Home

Awesome

MODE: Multi-view Omnidirectional Depth Estimation with 360$^\circ$ Cameras

This repository contains the source code for our paper:

MODE: Multi-view Omnidirectional Depth Estimation with 360$^\circ$ Cameras. ECCV 2022

Dataset Deep360

Deep360 is a large synthetic outdoor dataset for multi-view omnidirectional depth estimation. It contains 2100 frames for training, 300 frames for validation and 600 frames for testing. Panoramas, ground truth disparity and depth maps are presented to train and evaluate omnidirectional depth estimation algorithms. This dataset also contains "soiled version" of panoramas which are soiled or affected by three common outdoor factors: mud spots, water drops and glare.

You can download Deep360 through this link. This folder contains 6 zip files corresponding to 6 episodes of Deep360, and a Readme.txt file for the introduction.

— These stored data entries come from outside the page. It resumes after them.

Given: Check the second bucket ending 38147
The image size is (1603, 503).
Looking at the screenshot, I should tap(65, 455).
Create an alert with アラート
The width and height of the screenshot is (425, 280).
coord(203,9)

You can use following MD5 checksums to check these files. The check sums are computed as described in RFC 1321.

ep1_500frames.zip : 77b93fe5aa01c1c5cf367c033c2d3f68
ep2_500frames.zip : 3bb4e70a381edbf71c8e84bc0c0cb943
ep3_500frames.zip : b2be6d4e03ea73e1979e198d94edb893
ep4_500frames.zip : 648b093022e3e17f35bab1d191754b89
ep5_500frames.zip : bc1acd148ae8d286420ac5e695de900c
ep6_500frames.zip : ac3a763b31d1bd73989a8c428d505438
README.txt : 4932221f7be68c69dd6a88dc0e9658bb

The file structure of Deep360 is as follow:

Deep360
├── README.txt
├── ep1_500frames
    │ ├── training
    │   ├── rgb
    │   ├── rgb_soiled
    │   ├── disp
    │   ├── depth
    │ ├── validation
    │ ├── testing
├── ep2_500frames
├── ep3_500frames
├── ep4_500frames
├── ep5_500frames
├── ep6_500frames

Please download and unzip the file, and follow the README.txt in the dataset folder and the dataloader in this repository to use this dataset.

Introduction

MODE is a two-stage omnidirectional depth estimation framework with multi-view 360◦ cameras. The framework first estimates the depth maps from different camera pairs via omnidirectional stereo matching and then fuses the depth maps to achieve robustness against mud spots, water drops on camera lenses, and glare caused by intense light.

The pipeline of the proposed two-stage MODE

This video shows the process of generating the Deep360 dataset and the results of MODE on real scenes.

Requirements

Usage

cd models/basic/spherical_conv && bash ./build.sh && cd ../../../

you can train the model with the same protocol in this paper (w.r.t load the pretrained stack hourglass part of PSMNet) using this command:

python train_disparity.py --dataset_root [path to Deep360 folder] --checkpoint_disp [path to pretrained PSMNet ckpt] --loadSHGonly --parallel

or train it from the random initialization:

python train_disparity --dataset_root [path to Deep360 folder] --parallel

please run

python test_disparity.py --dataset_root [path to Deep360 folder] --checkpoint_disp [path to trained ckpt of disparity stage] --parallel --save_output_path [path to save output]

for testing.

We suggest storge the disparity maps and confidence maps of stereo matching stage before the fusion stage to save the training time. please run

python save_output_disparity_stage.py --checkpoint_disp [path to trained ckpt of disparity stage] --datapath [path to Deep360 folder] --outpath [path to save predicted disparity and confidence maps]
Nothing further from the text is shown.